Control of a thickening process based on a data-driven predictive controller

  • Thomás V. B. Pinto Graduate Program in Electrical Engineering, Universidade Federal of Minas Gerais, Belo Horizonte / Instituto Tecnológico Vale, Ouro Preto
  • Thiago A. M. Euzébio Helmholtz-Zentrum Dresden-Rossendorf, Institute of Fluid Dynamics, Dresden
  • Guilherme V. Raffo Graduate Program in Electrical Engineering, Universidade Federal of Minas Gerais, Belo Horizonte / Department of Electronics Engineering, Universidade Federal of Minas Gerais, Belo Horizonte
Keywords: Data-driven control, model predictive control, machine learning, thickening process, mineral industry

Abstract

The mineral industry is comprised of several large-scale, complex processes that require tight control in order to operate appropriately.

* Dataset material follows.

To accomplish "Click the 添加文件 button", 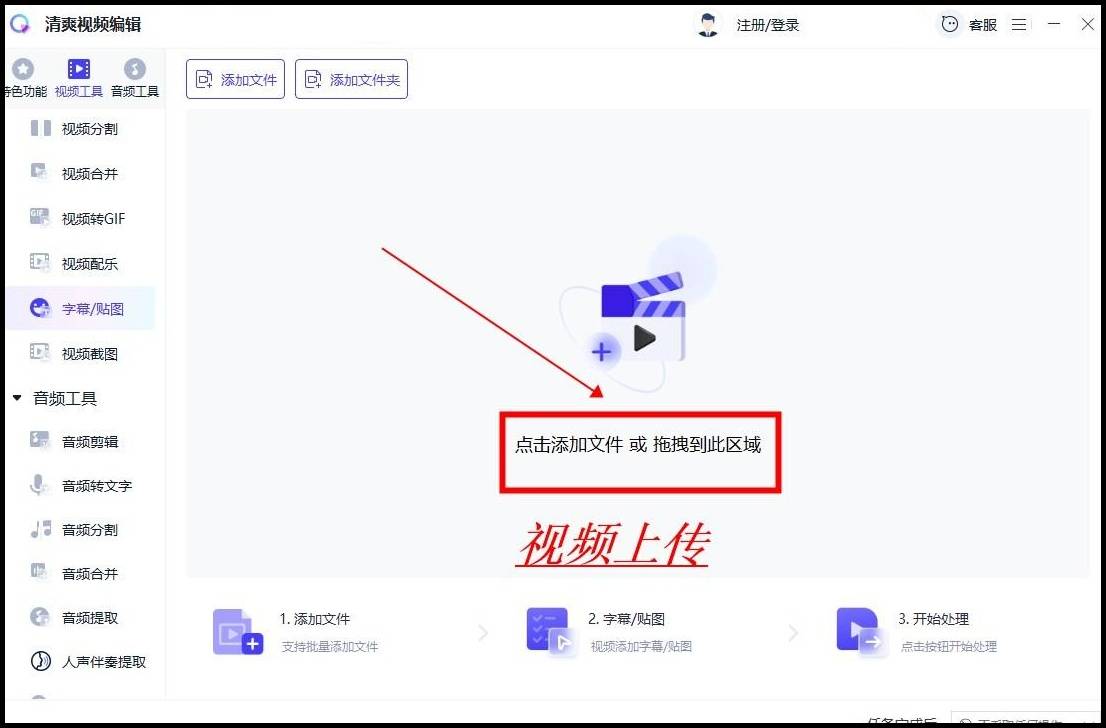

Among them, the thickening process is a solid-liquid separation unit operation whose highly nonlinear and slow dynamics pose challenges in obtaining an accurate process model. Consequently, model-based controllers, such as the model predictive control (MPC), despite all its advantages, do not achieve their best performance in such an industrial environment. In this work, we investigate using a data-driven predictive control (DDPC) approach to control the thickening process, in which we integrate a predictive control formulation and a prediction technique called Lazily Adaptive Constant Kinky Inference (LACKI). The proposed method makes use of process data and a machine learning technique to supply the lack of an accurate model. Simulated results show that this approach performs satisfactorily in controlling the thickening process.
Published
2023-10-18